El 18 de octubre la subida de los precios del metro destapó la Caja de Pandora que sacude (porque creo que aun no ha terminado) a la sociedad chilena y ha movilizado el movimiento social más efervescente de los últimos 30 años de democracia en Chile . No es una crisis solo del modelo neoliberal, son todos los asuntos sociales escondidos bajo el tapete de la política y lo social, asuntos no resueltos porque el costo político es muy alto, hasta que el movimiento social saca a la luz toda la irresponsabilidad política en el trato a la mujer, el acceso a la salud y la educación, la discriminación racial y educacional, la pobreza y el Némesis del neoliberalismo: “la desigualdad”.

El problema es no ser simplista y polarizante, refugiarse en las esquinas del ring parece ser una actitud política universal que busca culpar a las trincheras opuestas de la catarsis política del poder, que ha sido la manera de “resolver todos los conflictos políticos y sociales” desde antes de la Guerra Fría hasta la actualidad. Pero estos políticos de manual se han encontrado con una generación asteada de retóricas torcidas y de semblanzas repudiables.

Pero si el voto es la solución ¿por quién votar? Los costos políticos de actitudes sociales negligentes han dejado a Chile y a Estados Unidos sin figuras políticas fuertes. Mientras Trump se refugia en los sectores de ultraderecha y culpa de la izquierda radical y al partido demócratas de sus propios fracasos y sus burradas encontramos un Biden difícil de digerir. Por otra parte, es difícil encontrar una figura política que sirva de oposición a un Piñera sin aceptación social y acorralado bajo el peso de los intereses políticos que le llevaron al poder sin entender que las calles han determinado otro destino, incluso es difícil aceptarle un sustituto.

Sea cual sea la sociedad que se fecunda con las protestas tiene que ser indiscutiblemente más inclusiva y propensa al intercambio social. Más allá de la visión que se tenga de los presidentes democráticos, tengamos en cuenta que Estados Unidos el “país más democrático del mundo” hoy moviliza más recursos federales para segar las protestas que para frenar la pandemia del COVID19. Nadie está a salvo del poder que se le está entregando en las urnas. ¡Más vale no pecar de ingenuos!
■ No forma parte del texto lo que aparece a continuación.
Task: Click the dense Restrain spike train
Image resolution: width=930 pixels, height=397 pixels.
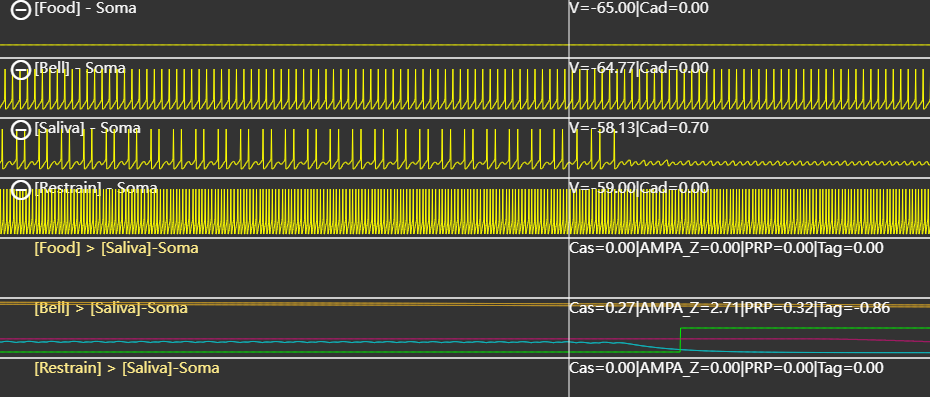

No son 30 pesos son 30 años encuentra su versión anglosajona en: No son 8 minutos son 400 años, una clara alusión a los 8 minutos y 46 segundos que tomó asesinar a George Floyd. Parece que nuestros políticos no se percatan que su indolencia no solo se mide en PIB, se mide en vidas humanas. Quienes sufrimos de gobiernos autoritarios sufrimos más ante las falencias de la democracia. Comprender que las sociedades modernas no pueden ser leídas con los manuales del pasado se vuelve una necesidad histórica, se hace historia en las calles y somos parte de ella. Necesitamos una élite realmente representativa, no una cúpula semi endiosada que esté encapsulada en “éxitos monetarios” y desvirtuada de la realidad social. Necesitamos una reconstrucción de nuestras democracias, más representativas y sociales, más libres de prejuicios de guerra fría, donde un giro a la izquierda no signifique terminar bajo los telones del antiguo Moscú sino un modelo puramente novedoso y multidimensional.